I first came across WIT in 2010 at the recommendation of a professor during my MTS. The site caught my attention right away. It was in the earlier days of my academic theological study and the idea that we were allowed to do things like critique Augustine or bring gender- and racially-aware analysis to theological concepts seemed quite astounding. Populated by predominantly Catholic authors in those early days, WIT gave me, a reader with a thoroughly non-Catholic background, a way to learn more about contemporary Catholicism and its nuances. I also first learned about one of my favourite women in church history, Hildegard von Bingen, from one of WIT’s contributors. All this to say: I was captivated. The posts on WIT helped unsettle the straight white male default setting early on in my theological education—to the point that when that same WIT-recommending professor had the heading “Contextual Theology” over two of our class sessions in our “Thinking Theologically” class the following Fall, I put my hand up to ask him why all theology wasn’t considered contextual… 
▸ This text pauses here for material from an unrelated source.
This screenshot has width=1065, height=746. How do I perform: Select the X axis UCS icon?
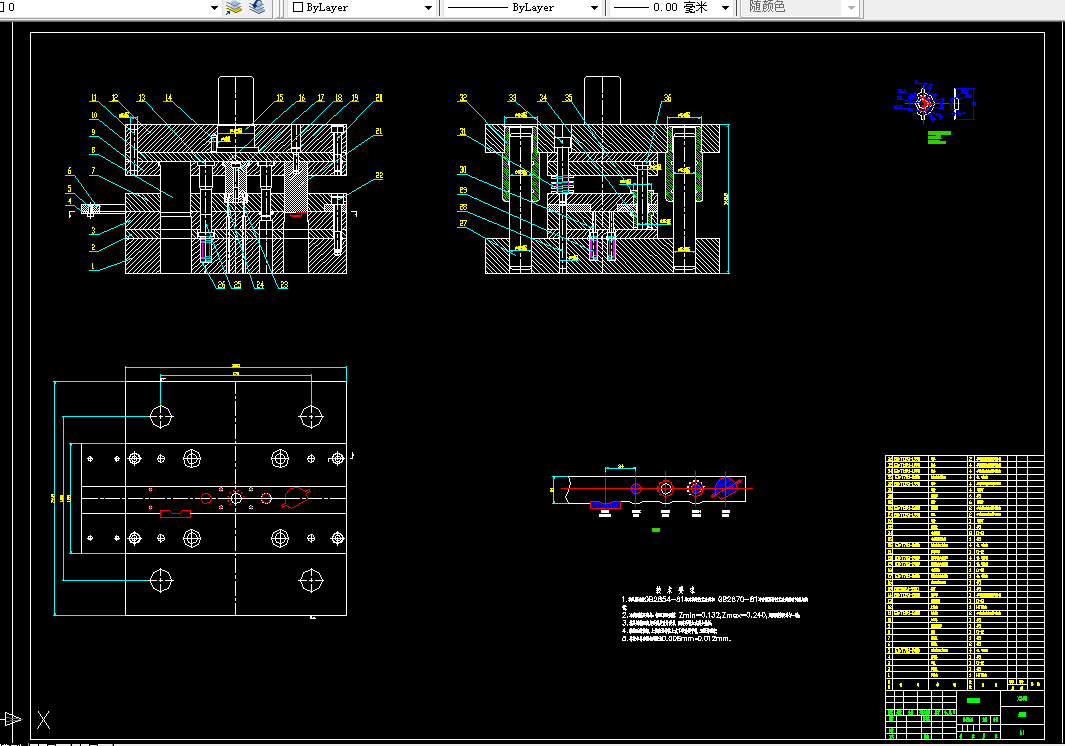(x=43, y=720)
As a PhD student had often thought I would like to build a blog to share some reflections on my work and how it relates to current events and cultural questions, but I was intimidated and uncomfortable at the prospect of doing this on my own. I was and am much more strongly drawn to the idea of a collaborative blogging community. Theological reflection, I believe, is best done in a community and alongside others—not on our own in an isolated corner of the Internet. I wanted to be a part of WIT when a call for contributors went out in 2016 because I appreciated the voices that are already contributing, I wanted the chance to write more regularly, and to be more closely connected to a strong, diversely ecumenical community.

Though in quite different educational settings than Elissa, I, too, noticed a significant gender disparity in my PhD cohort (3 women in an incoming class of about 35). While I have had many excellent colleagues and friends during my time at Toronto School of Theology, I had no immediate peers studying the history of Christianity in my cohort (most were studying systematics or homiletics) and found few fellow extroverts or feminist-affirming allies in my classes. It seemed that the default setting in my faculty was an introverted male philosopher who loved abstract concepts and didn’t want to talk about concrete realities (like history) or non-serious things (like what they liked outside of academic philosophy). It felt like everything had to be quiet and serious all the time

I have experienced the wider WIT community (both its contributors and readers) to be a good antidote to the things that left me feeling uneasy part way through my PhD. Being a part of WIT gives me a place engage with both a wider variety of people than I do within my own program and more people on the same track as I am. Writing for WIT gives me an outlet to engage with ideas that I care about but that I can’t include in my dissertation. Those of you who have been through major research projects know that they can be all-consuming. I found in both of my graduate programs that I reached a point of information saturation and I just didn’t want to take in anything else. My naturally curious, fact-loving streak disappeared for a while. I read less, I stopped listening to podcasts, and retreated into a pure utilitarian, only-what-I-need-to-know-to-pass-this-exam posture towards knowledge. While this was in some ways adaptive for the seasons I was in, I didn’t like that grad school had stamped out a part of me that I actually liked about myself.

Reading and writing for WIT has been a great space to prompt me back to into curiosity. Here I have been able to share about things that I care about and demonstrate that a person can be a serious academic while also liking non-academic things. I have a space to work out ideas about what my role is within my discipline, to wrestle through the realities of the privilege I have, and also to think about things that I like outside of theology (like beer, Harry Potter, and Game of Thrones) in a theological way. There’s a bit more room to move, and a bit more room to be me, in the midst of an almost-all-consuming dissertation writing process.  

In sum, I write for WIT because it is good for me; it lets me work some muscles that grad school helped me build but doesn’t always give me the space to use. And I write for WIT because the fact that others did benefited me and I wanted to be a part of it.